> [EXERCISE PROMPT] Your answer must be exactly the lines from the one containing "Select the Kapacita (Ah) row label" through the end of the material, both ends included, without pictures.

> [PROVIDED DATA]
+--

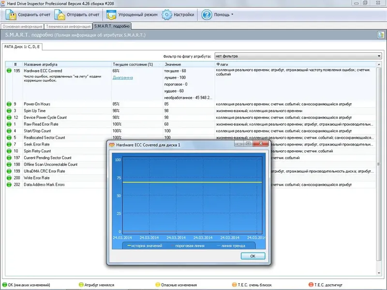Click the Send Report envelope icon
Image resolution: width=387 pixels, height=290 pixels.
(60, 15)
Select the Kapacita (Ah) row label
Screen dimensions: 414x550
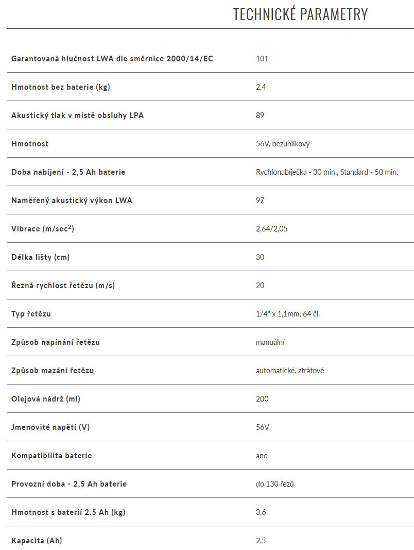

+--

> [SOLUTION FOR THIS PROBLEM]
Select the Kapacita (Ah) row label
Screen dimensions: 414x550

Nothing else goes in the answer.